KOLOMRAKYAT.COM: Puluhan massa dari Komite Pemuda dan Mahasiswa Pemerhati Pendidikan menggelar aksi unjuk rasa di depan Gedung Komisi Pemberantasan Korupsi (KPK) dan Kementerian Pendidikan Tinggi, Sains, dan Teknologi (Kemendikti Saintek), di Jakarta, Jumat (16 Mei 2025).
Aksi tersebut merupakan bentuk protes terhadap dugaan pelanggaran berat yang melibatkan Rektor Universitas Halu Oleo (UHO), Prof. Dr. Muhammad Zamrun Firihu, mulai dari plagiarisme karya ilmiah, rekayasa pemilihan rektor, hingga lonjakan kekayaan yang dinilai tidak wajar.
Dalam aksi ini, massa membawa spanduk dan poster yang menampilkan wajah Zamrun dengan tanda silang merah dan tulisan-tulisan bernada kecaman.
Koordinator Lapangan, Amirudin, menyampaikan bahwa aksi ini digelar demi menyelamatkan dunia pendidikan dari praktik curang dan penyalahgunaan kekuasaan di lingkungan kampus.

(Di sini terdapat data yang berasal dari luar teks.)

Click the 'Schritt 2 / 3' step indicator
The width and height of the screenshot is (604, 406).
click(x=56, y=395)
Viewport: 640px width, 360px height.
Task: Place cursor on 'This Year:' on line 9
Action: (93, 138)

“Kami mendesak KPK untuk segera memeriksa harta kekayaan Muhammad Zamrun Firihu yang terus meningkat selama menjabat sebagai rektor UHO. Kami juga meminta Kemendikti mengambil alih sepenuhnya proses pemilihan rektor UHO periode 2025–2029 yang sarat pelanggaran,” tegas Amirudin, Jumat (16/5).
Dikatakan, di Kantor Kemendikti Saintek, Amirudin Cs diterima secara resmi oleh pejabat Direktorat Jenderal Pendidikan Tinggi (Ditjen Dikti) dan menyerahkan dokumen investigasi yang berisi tiga poin utama pelanggaran yang dituduhkan kepada Prof. Zamrun. Pertama, dugaan plagiarisme berdasarkan laporan Ombudsman Republik Indonesia (ORI) tahun 2018, yang menyatakan Zamrun terbukti menjiplak karya ilmiah orang lain. Namun, rekomendasi tersebut hingga kini belum ditindaklanjuti secara tegas oleh Kementerian.
Kedua, dugaan rekayasa dalam proses pemilihan rektor UHO periode 2025–2029. Dalam dokumen yang diserahkan, Komite mengungkap bahwa statuta universitas tahun 2025 disahkan tanpa persetujuan sah dari Senat. Selain itu, jumlah anggota senat diduga sengaja dikurangi dari 121 menjadi 49 orang demi membentuk senat yang loyal terhadap rektor petahana. Proses penyaringan tiga besar calon rektor juga dinilai tertutup dan tidak akuntabel.
Ketiga, terkait dugaan lonjakan kekayaan yang tidak sebanding dengan penghasilan Zamrun sebagai pejabat kampus. Dalam laporan LHKPN, harta Zamrun meningkat dari sekitar Rp3,6 miliar pada 2018 menjadi lebih dari Rp17 miliar pada 2023. Komite juga menunjukkan bukti visual aset berupa rumah mewah yang diduga belum tercantum dalam LHKPN, terletak di kawasan elite Anduonohu, Kota Kendari, dengan taksiran nilai mencapai Rp10 miliar.
Atas dasar itu, Komite menyampaikan sejumlah tuntutan resmi dalam aksinya, yakni:
- Menonaktifkan Prof. Muhammad Zamrun Firihu dari jabatan Rektor UHO;
- Menunjuk Pelaksana Tugas (Plt.) Rektor independen untuk mengawal pemilihan rektor;
- Meminta Kemendikti dan DPR membentuk tim investigasi dan menggelar Rapat Dengar Pendapat (RDP);
- Mendesak KPK memeriksa LHKPN dan dugaan gratifikasi;
- Meminta pencabutan gelar guru besar Zamrun jika terbukti melakukan pelanggaran etik akademik;
- Memproses hukum dugaan kerugian negara akibat tunjangan jabatan selama dua periode kepemimpinan Zamrun;
- Meminta Presiden dan Menteri segera mengambil langkah hukum dan administratif.
Amirudin menegaskan, aksi ini bukan akhir dari gerakan moral yang mereka bangun. “Kami akan terus mengawal kasus ini. Dunia pendidikan harus diselamatkan dari pembusukan kekuasaan. Jika hukum tumpul ke atas, maka mahasiswa dan pemuda akan menjadi penjaga terakhir keadilan,” pungkasnya.
Aksi berlangsung tertib dan mendapat pengawalan dari aparat keamanan. Komite berkomitmen untuk terus memperjuangkan integritas akademik di UHO dan kampus-kampus lainnya.